* Exercise brief:
Please repeat, exactly as written, the line containing "You are a computer-use" and every line after it through the end of the records below, leaving out any pictures.

* Exercise input:
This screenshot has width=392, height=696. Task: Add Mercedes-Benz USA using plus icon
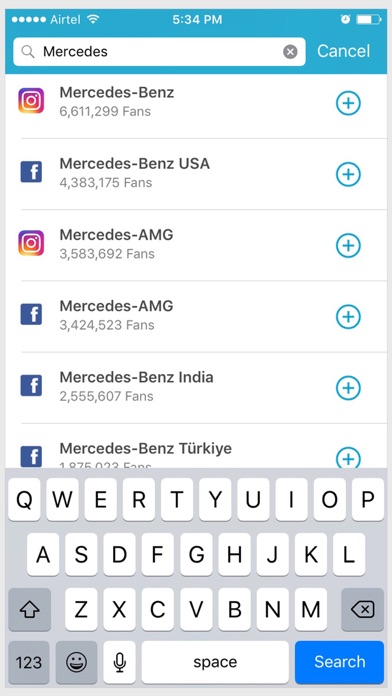click(348, 174)
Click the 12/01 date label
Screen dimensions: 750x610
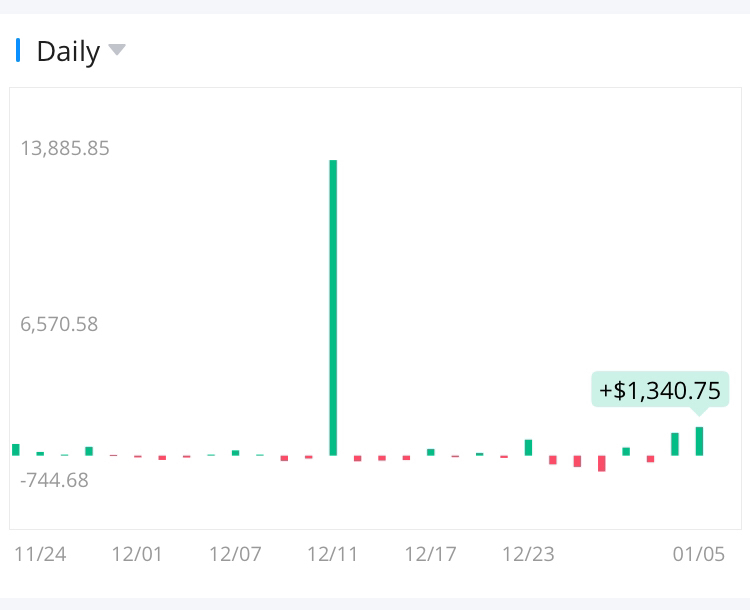(x=137, y=554)
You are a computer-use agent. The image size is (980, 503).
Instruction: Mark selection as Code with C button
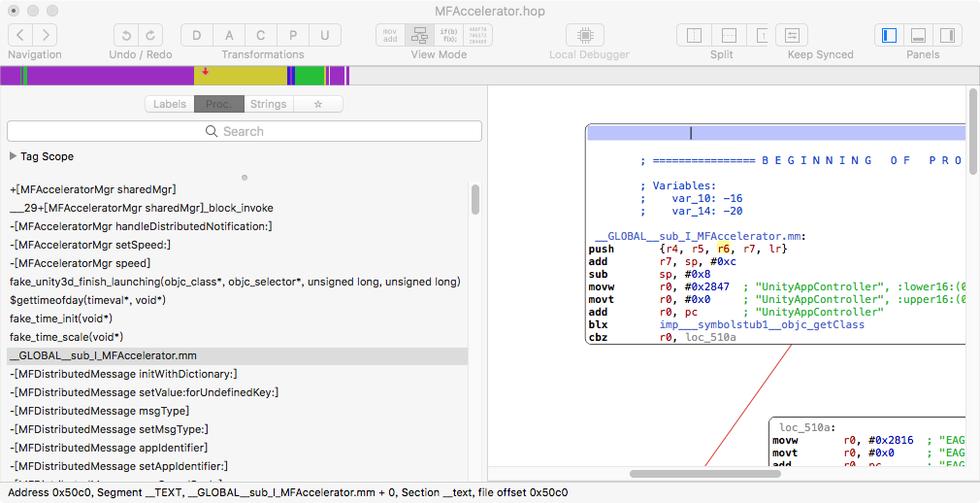coord(261,35)
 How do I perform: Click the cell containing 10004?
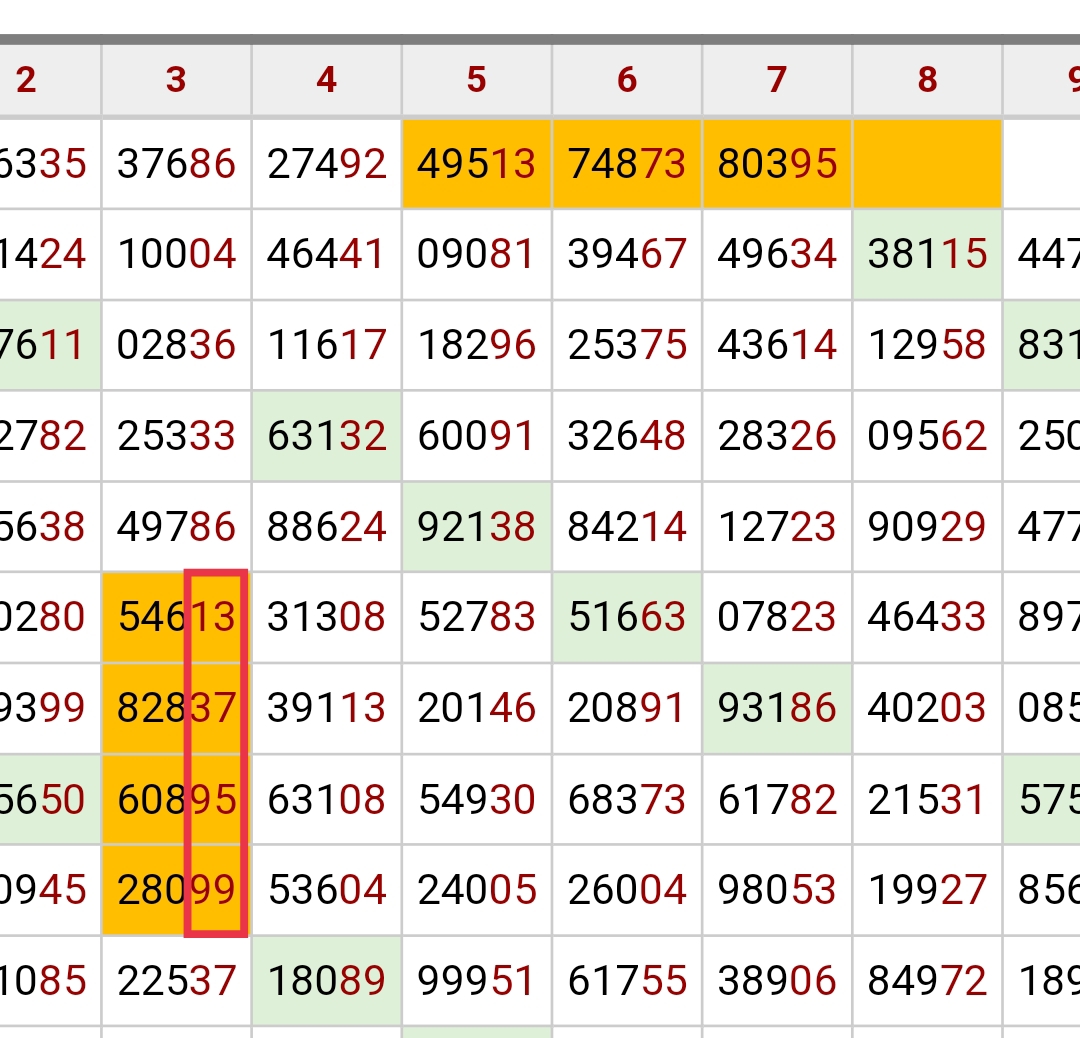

* Exercise result:
You are a computer-use agent. The image size is (980, 503).
Instruction: Mark selection as Code with C button
coord(261,35)
 How do I perform: Click the cell containing 10004?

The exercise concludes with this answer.